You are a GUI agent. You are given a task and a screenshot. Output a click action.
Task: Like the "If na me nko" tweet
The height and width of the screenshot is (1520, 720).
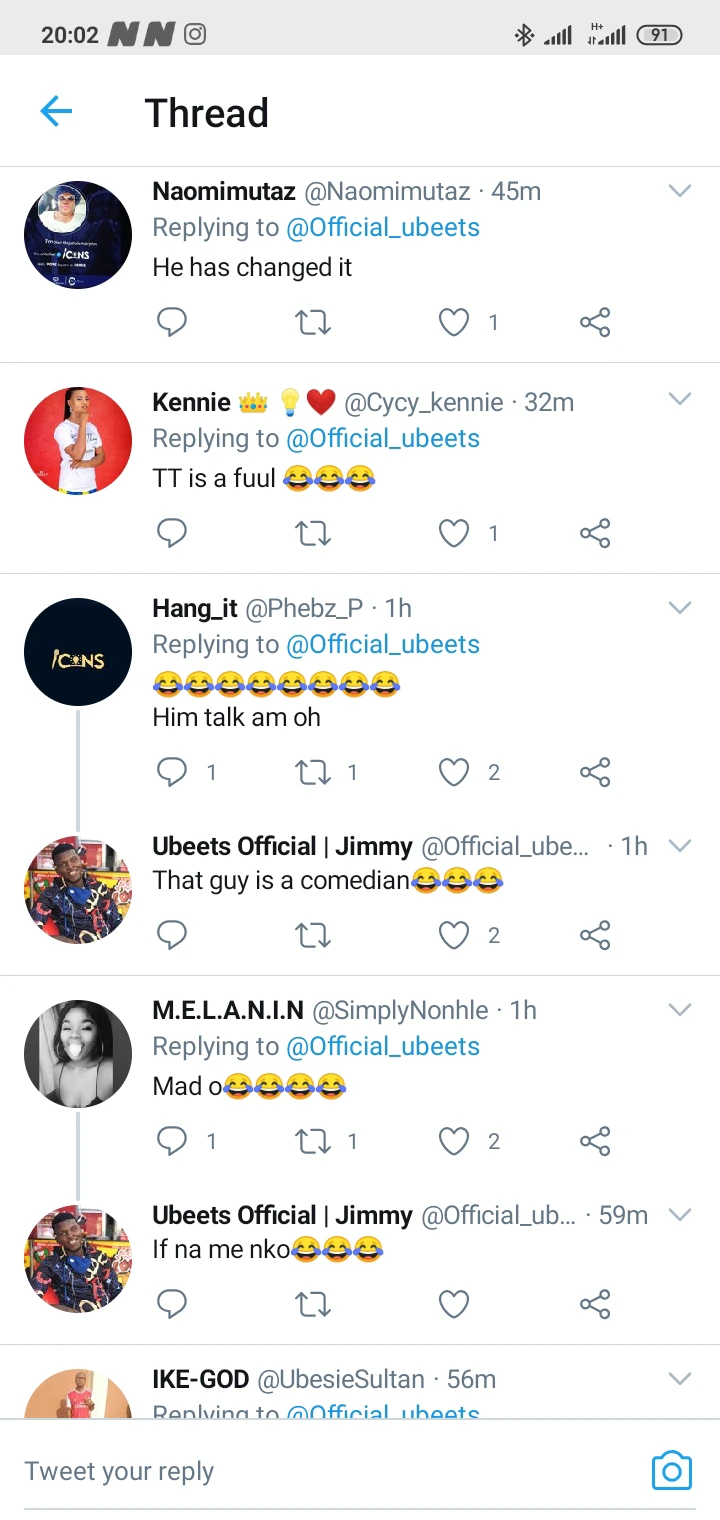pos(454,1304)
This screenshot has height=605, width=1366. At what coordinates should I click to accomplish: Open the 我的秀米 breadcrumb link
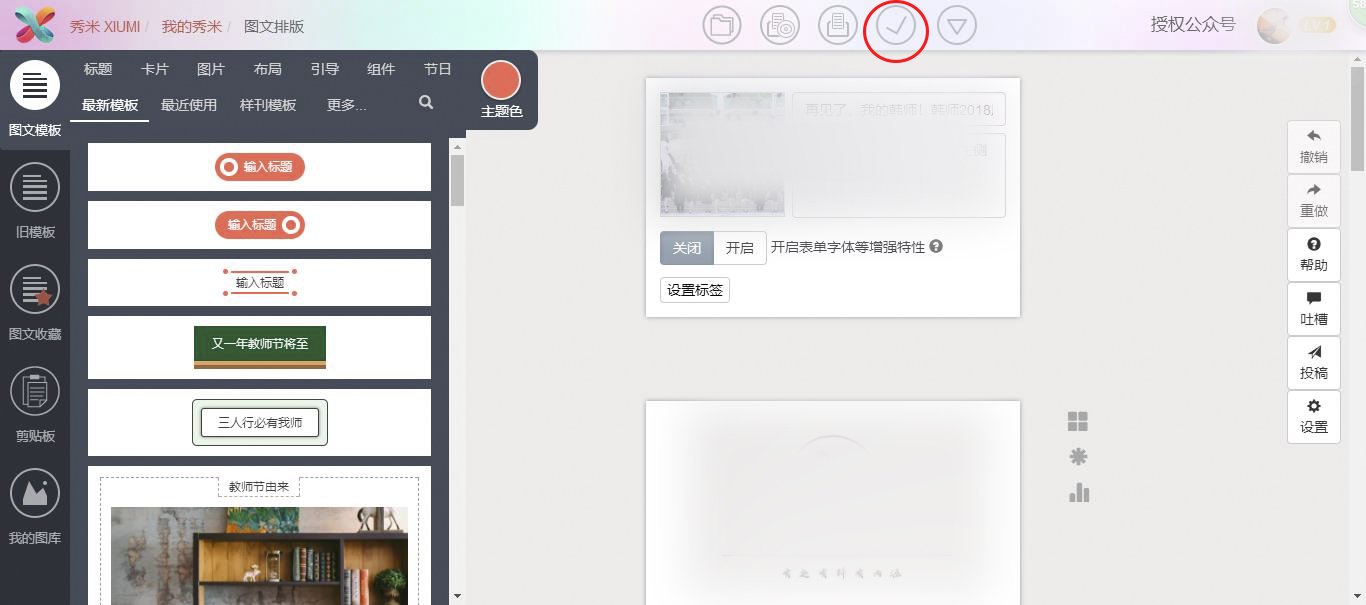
....
## Task to carry out
Exactly as they stand, the entries must be written out again, pictures excluded.

## Task response
You are a GUI agent. You are given a task and a screenshot. Output a click action.
Task: Like the "If na me nko" tweet
The height and width of the screenshot is (1520, 720).
pos(454,1304)
This screenshot has height=605, width=1366. At what coordinates should I click to accomplish: Open the 我的秀米 breadcrumb link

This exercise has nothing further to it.